The Student Athlete's Lexicon: Key Terms in Sport Psychology and Mental Performance

Welcome to the world of sport performance psychology, where the mental aspects of athletic excellence are just as crucial as physical prowess.

This glossary is designed to help student athletes, coaches, and enthusiasts become more fluent in the language of the mind game.

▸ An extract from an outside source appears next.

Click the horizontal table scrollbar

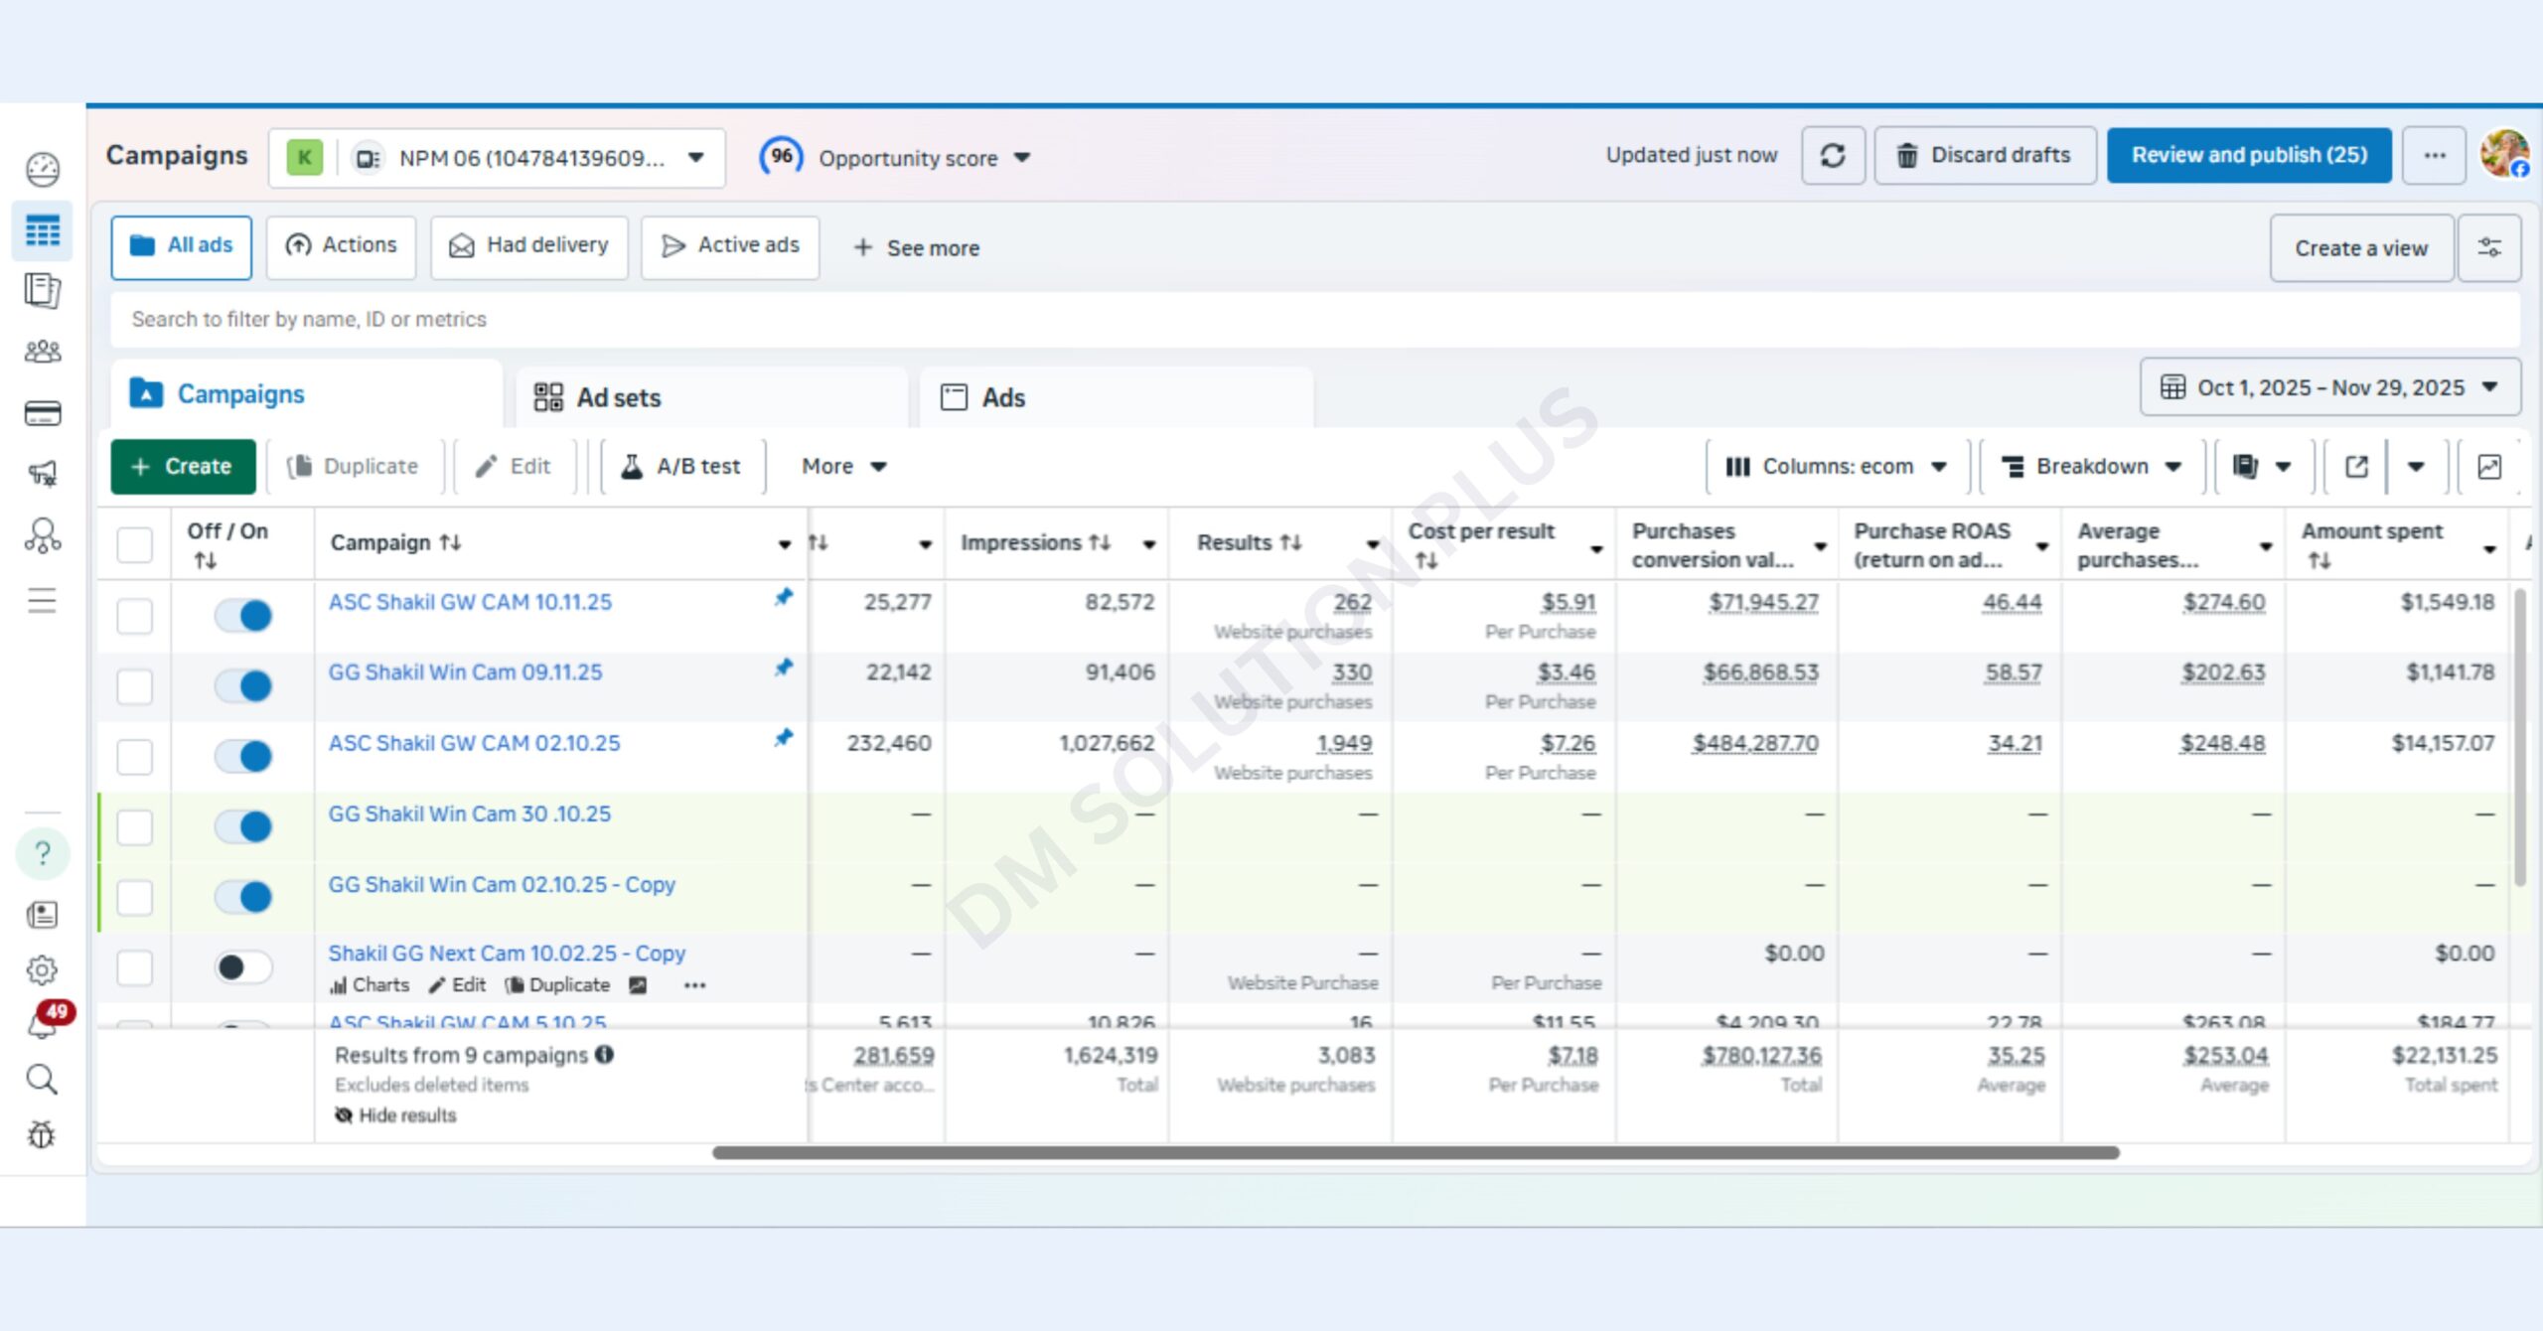[x=1416, y=1152]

Understanding these terms is the first step in developing the mental acuity needed to excel in any sport. Whether you're looking to enhance focus, build resilience, or foster team cohesion, this collection of key concepts will serve as a valuable resource in your journey to mental mastery on the field, court, or track.

Word Definition
Attentional Control The capacity to choose what you pay attention to and what you ignore. It's like being the director of your own mental spotlight.
Arousal Regulation This is about finding the sweet spot of energy for your best performance. Too keyed up or too relaxed can throw you off. Techniques like deep breathing or mindfulness can help manage this.
Cognitive Flexibility Being able to switch your thinking and adapt to new situations. It's like being a chameleon that can change colors to match its environment.
Concentration This is about staying focused on the present moment and the task at hand, without getting distracted by what's going on around you.
Emotional Intelligence Understanding and managing your own emotions, as well as recognizing and influencing the emotions of others. It's a key part of connecting with teammates and staying composed under pressure.
Emotional Regulation Learning to manage your feelings, especially under pressure. This can mean calming yourself down or psyching yourself up, so you're in the best state to compete.
Focal Cueing Using a specific phrase or action to help you stay focused and manage emotions during critical moments in the game.
Flow Getting so involved in an activity that nothing else seems to matter. It's the zone where you perform your best and everything clicks.
Grit A mix of passion and perseverance. It's about having a long-term goal and not giving up, no matter what.
Goal-Setting Setting clear, specific goals can guide your attention and efforts, helping you to improve and stay focused.
Imagery This is like a mental rehearsal. You visualize performing a skill or playing in a game, which can help improve your actual performance. It's like practicing in your mind.
Mental Endurance The ability to maintain focus and effort over long periods. It's like running a mental marathon.
Mental Toughness Staying determined and focused even when things get tough. Think of it as mental armor that helps you push through difficult times.
Mindfulness A practice where you focus on the current moment with openness and without judgment. It can improve focus and help manage emotions.
Mindset Your overall attitude and approach to challenges. It can be a 'growth mindset' where you see opportunities for growth, or a 'fixed mindset' where you think your abilities are set in stone.
Optimism The tendency to expect the best possible outcome or to see the best in a situation. It's like wearing glasses that make the world look brighter.
Performance Planning Creating a plan for how you'll approach your sport, including routines and strategies to be at your best.
Psychological Flexibility The ability to stay connected to the present moment and adapt your behavior to align with your values, even in the face of difficult or challenging situations.
Release-Reset-Refocus A technique for when you make a mistake or get criticized. Release the mistake, reset with a deep breath, and refocus on the next play or your role as a teammate.
Resilience The ability to bounce back from setbacks or failures. It's like being a rubber ball that can rebound after hitting the ground hard.
Self-Compassion Treating yourself with the same kindness and understanding that you would offer to a good friend. It's about being your own supportive ally, especially after a tough day.
Self-Efficacy Believing in your own ability to succeed in specific situations or accomplish a task. It's like having an internal cheerleader that boosts your confidence.
Self-Talk Think of it as your inner coach. It's not about being positive all the time but about what helps you focus and perform. Redirecting your thoughts to the task at hand is critical.
Stress Tolerance How well you handle pressure without getting overwhelmed. It's keeping your cool when the heat is on.
Team Cohesion The bond that holds a team together. It's the glue that makes everyone work together smoothly and support each other.